2.アメリカのアフガニスタンにおける軍事作戦は終了している
このパンジシールの戦闘について、9月3日、アメリカ国防総省のジョン・カービー報道官は記者会見で、パンジシール州の地元集団とタリバンの間で発生した武力衝突でタリバンに対してパンジシール州の集団を支援するかどうかに関する質問に「アメリカのアフガニスタンにおける軍事作戦は終了している」と答え、現地の武力衝突に介入しないことを示唆しています。
アメリカは反タリバン勢力を支援しないのかという見方について、国際関係論を専門とする東京外国語大学の篠田英朗教授は「バイデン政権は、共和国政府のアフマド・マスード、アムルラ・サレー第1副大統領、ビスミッラー・ハーン・モハンマディ国防相らパンジシール渓谷に集結した反タリバン勢力に対して、全く反応を示していない。武力でカブールを制圧したタリバンに対して、憲法の規定にしたがってアフガニスタン政府の暫定大統領となっているとするサレー第1副大統領の主張には、一定の妥当性がある。それを考えると、アメリカの冷淡な態度は、むしろ不自然なくらいだ」と述べています。

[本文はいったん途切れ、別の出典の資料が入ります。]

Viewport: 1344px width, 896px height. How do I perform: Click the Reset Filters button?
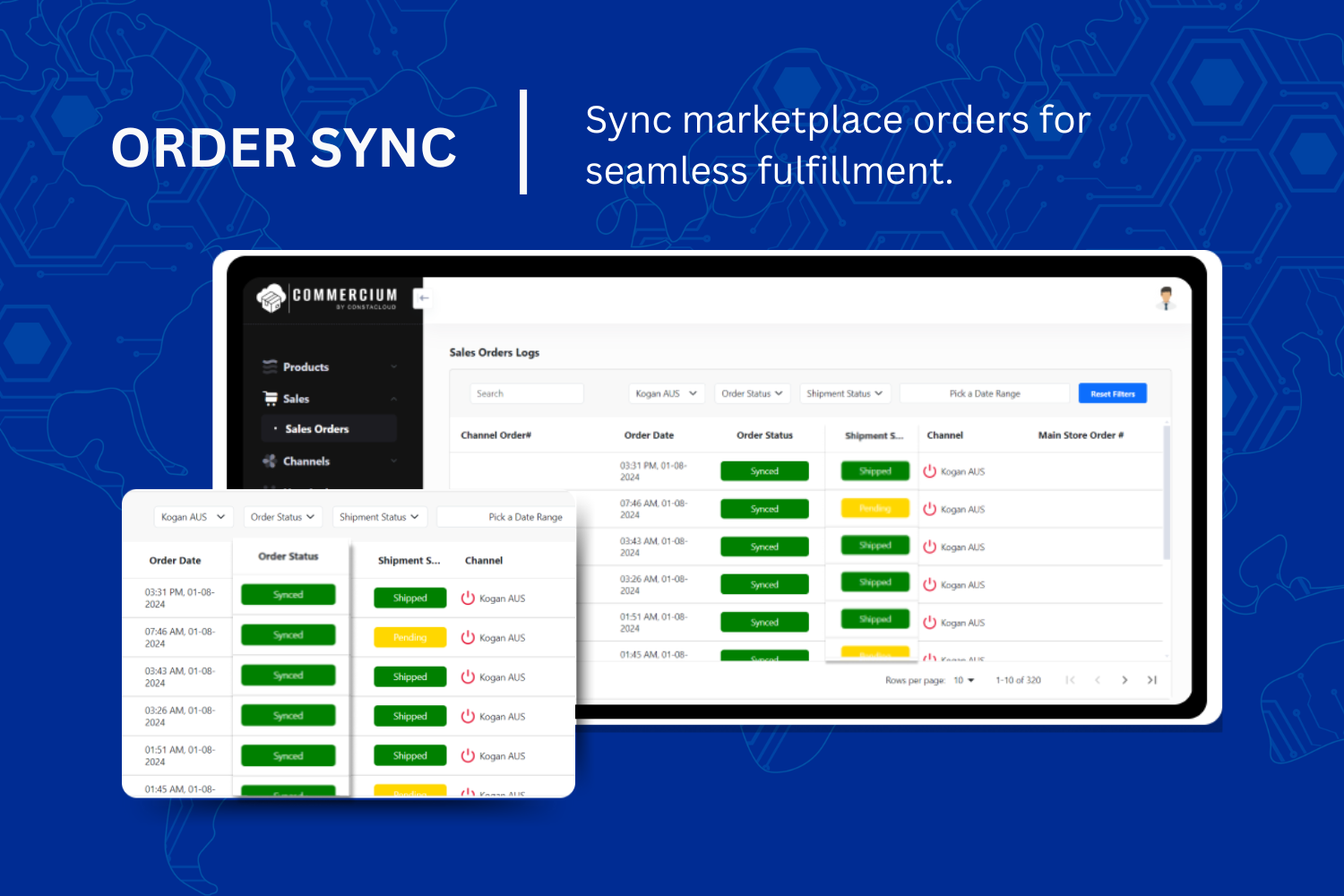[1112, 392]
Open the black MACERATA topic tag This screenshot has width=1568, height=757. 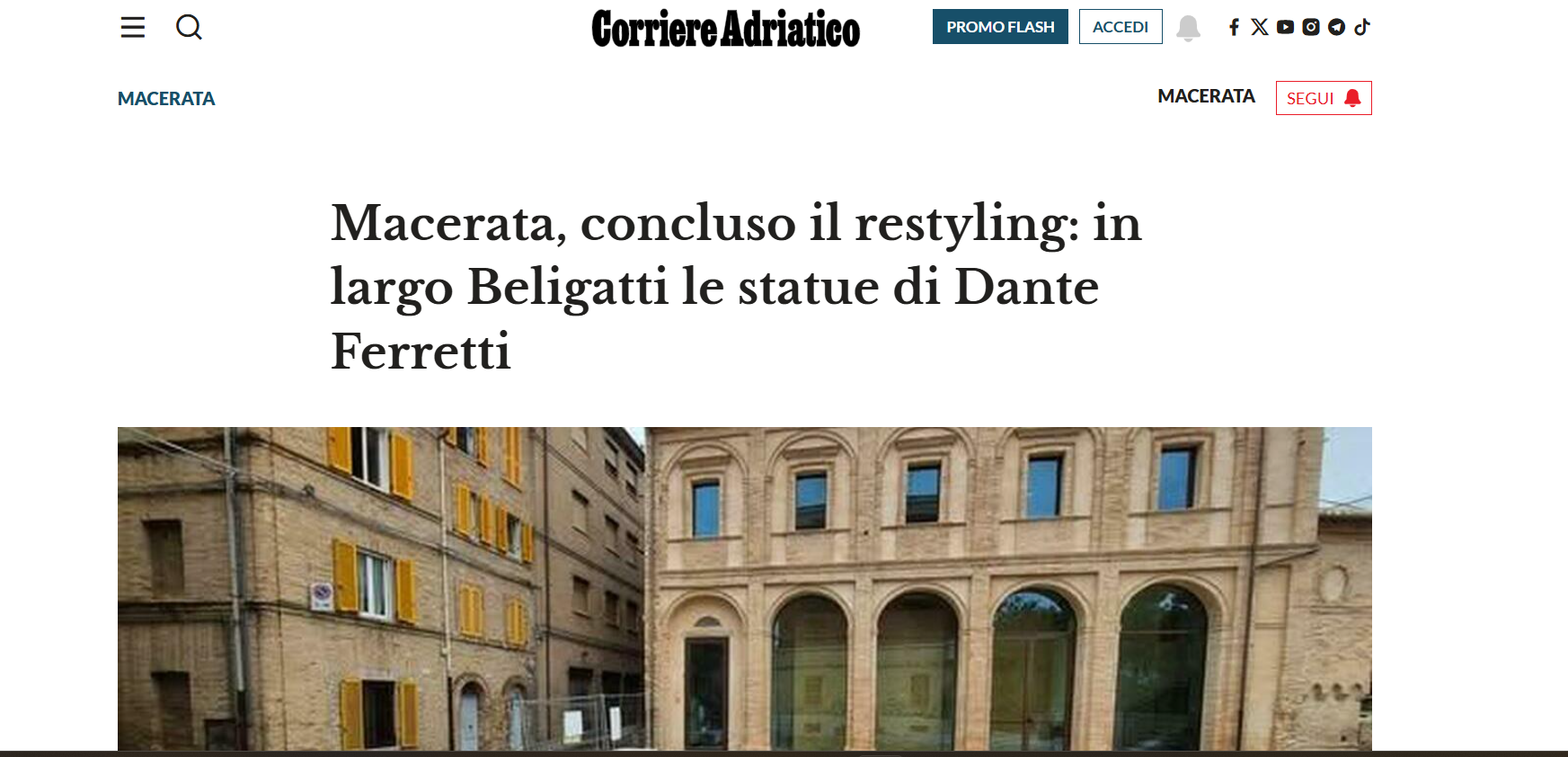[1206, 96]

篠田教授によると、アフガニスタンで活動する「イスラム国ホラサン州(IS-KP)」は、新タリバン政権について、新しいアメリカの傀儡政権にすぎない、と断ずる声明を出しているそうですけれども、そうだとすると、タリバンとアメリカは裏で繋がっているが故にパンジシールの反タリバン勢力に冷淡だという見方も出来なくもありません。
3.アメリカが最長の戦争を失った日
8月28日、アメリカのワシントンポスト紙は、「サプライズ、パニック、そして運命の選択。アメリカが最長の戦争に敗れた日」というスクープ記事を掲載しました。

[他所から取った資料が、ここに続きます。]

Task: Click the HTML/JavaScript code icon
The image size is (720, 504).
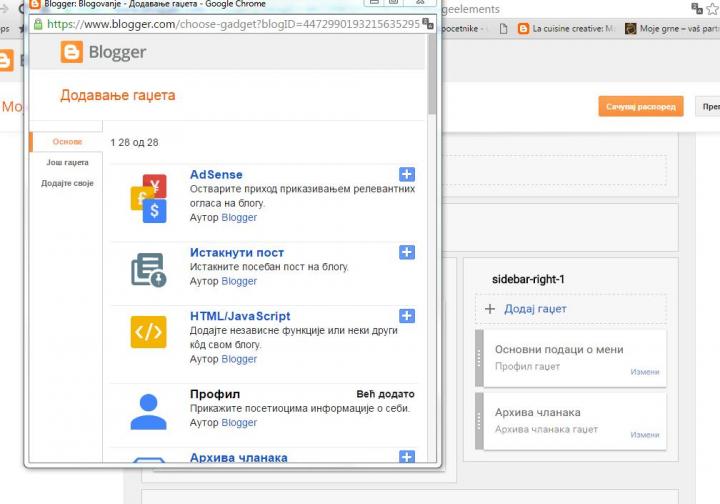Action: (x=148, y=332)
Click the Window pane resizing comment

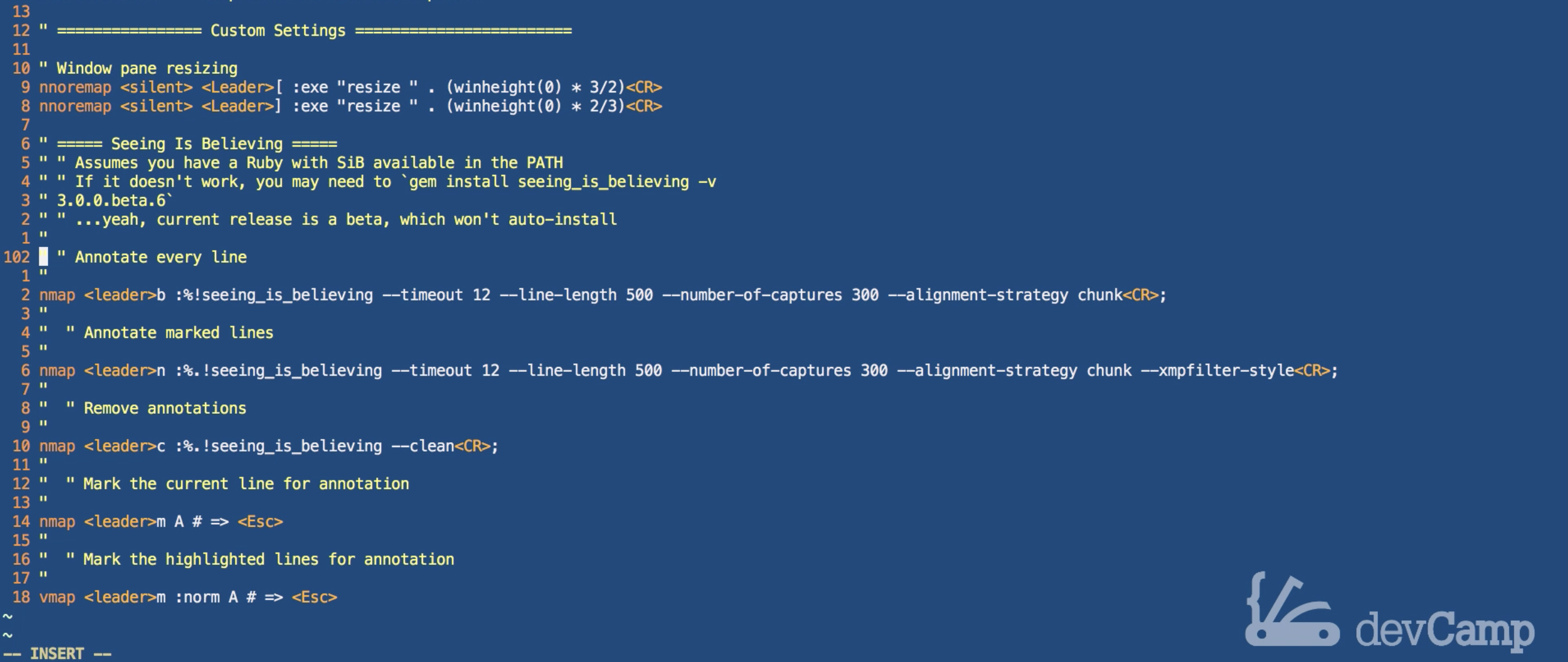pos(147,68)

これは、首都カブール陥落の様子を、アメリカとアフガニスタンの政府関係者、タリバンの司令官、カブールの住民への約20回のインタビューに基づいて描いたもので、なんとタリバンが首都カブールの治安維持をアメリカに依頼していたのを拒絶していたというのですね。
該当部分までの大まかな内容は次の通りです。
・アメリカ中央軍のケネス・マッケンジー海兵隊元帥とロス・ウィルソン駐アフガニスタン代理大使は、7月にカブールで行われたガニ大統領との会談で、ガニ大統領に対し、「現実的で、実行可能で、広く支持される国防計画」が必要であり、34の州都すべてを防衛するという考えは捨てなければならないとアドバイスした。ガニ大統領は同意したように見えたが、結局何もしなかった。このように、タリバンはカブールの治安維持をアメリカ軍に依頼したにも関わらず、アメリカ側はそれを拒否したというのですね。
・アメリカの情報機関は、8月時点では、タリバンがカブールに深刻な脅威をもたらすのは秋の終わり頃だろうと見ていた。
・しかし8月14日にタリバンがマザリシャリフを陥落させると、アメリカ政府関係者は急いで行動する必要があると確信。ロイド・オースティン国防長官は、バイデン大統領と安全保障担当の側近との電話会議で、米国大使館の全職員を直ちにカブール空港に移動させるよう求めた。
・8月14日夜、ガニ大統領とブリンケン国務長官が電話会談を行った。首都での対決を避けたいブリンケンは、アメリカが仲介したタリバンとの協定へのガニ大統領の支持を求めた。その協定とは、アフガニスタンの指導者が身を引いて暫定政府が主導権を握れば、タリバンはカブールの外に留まるというものだった。その目的は、タリバンを含む包括的な政府の樹立に向けた交渉の時間を稼ぐことであった。ガニ大統領は渋々同意した。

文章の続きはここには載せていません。